Stored data entries
——————————

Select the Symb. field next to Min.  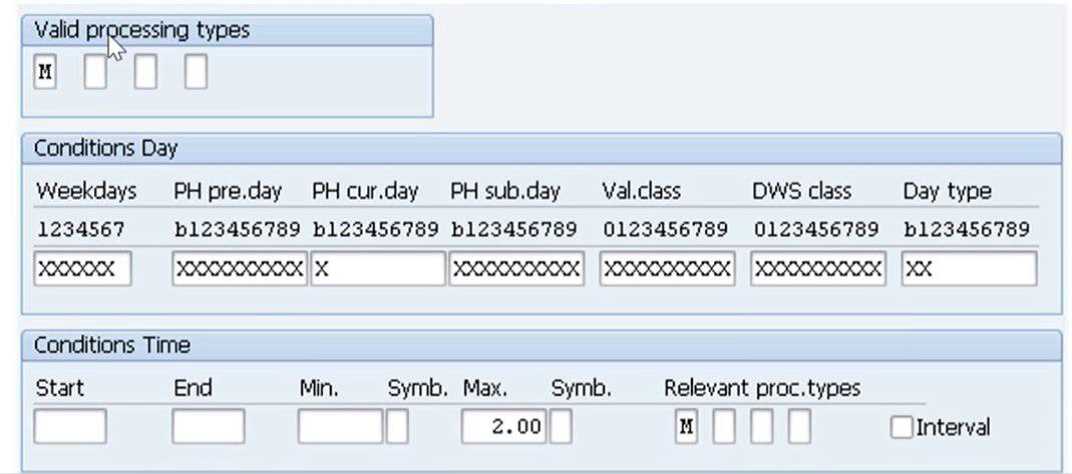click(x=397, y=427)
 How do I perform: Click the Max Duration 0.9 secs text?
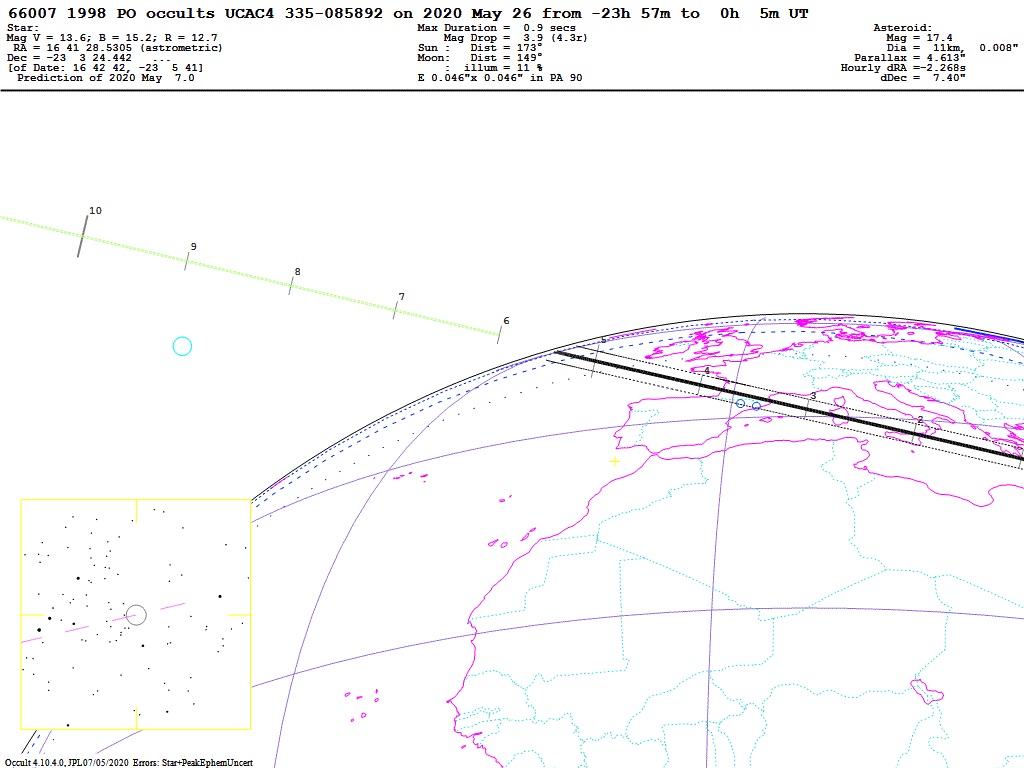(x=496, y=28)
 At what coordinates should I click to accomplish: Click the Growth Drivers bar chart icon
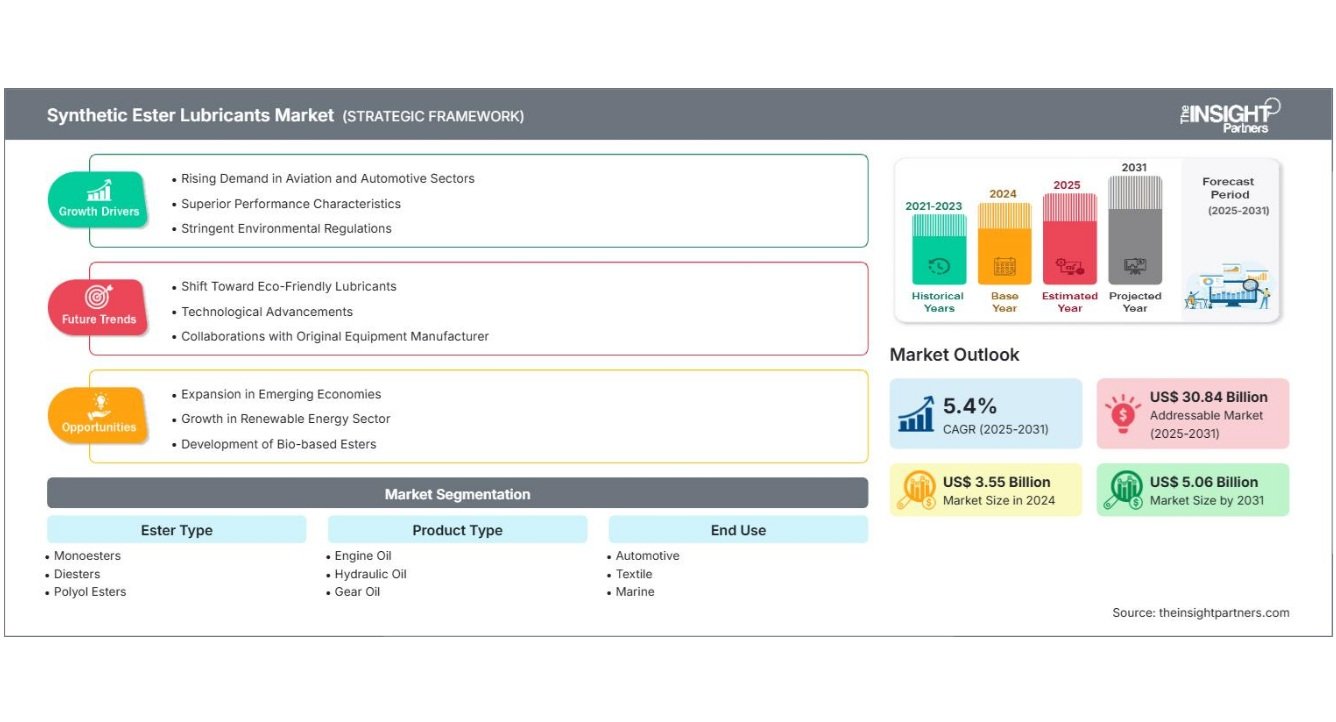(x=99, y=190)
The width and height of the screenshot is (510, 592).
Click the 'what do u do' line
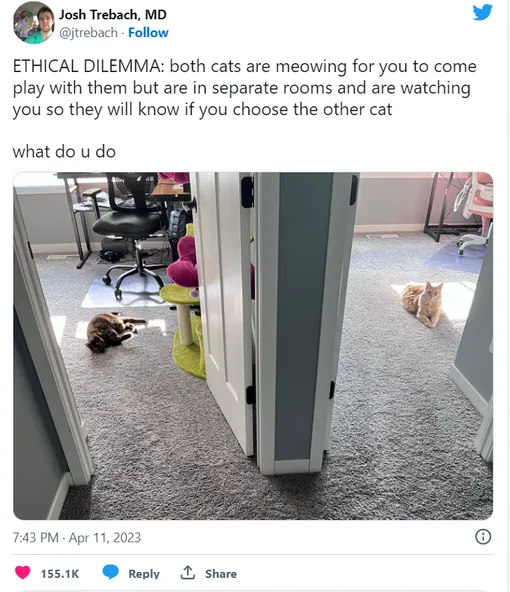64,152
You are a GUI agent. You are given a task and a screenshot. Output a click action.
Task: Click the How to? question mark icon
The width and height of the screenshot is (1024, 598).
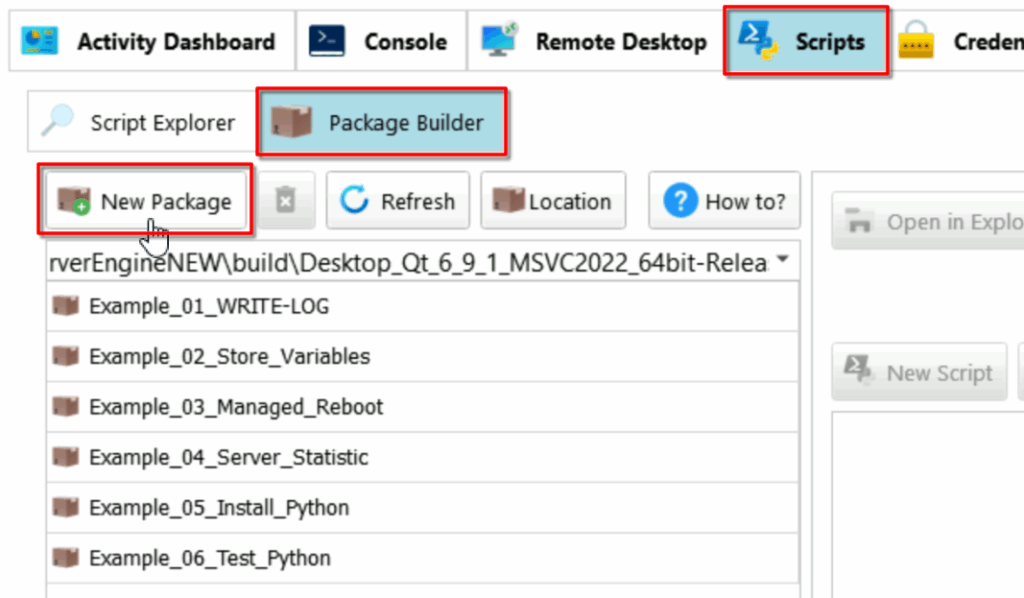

——————————

» **Activity**: The lines from the one containing "You are a GUI" through the last line of the data above are to be transcribed exactly, both included, with all pictures left out.

» **Exercise solution**:
You are a GUI agent. You are given a task and a screenshot. Output a click action.
Task: Click the How to? question mark icon
The width and height of the screenshot is (1024, 598).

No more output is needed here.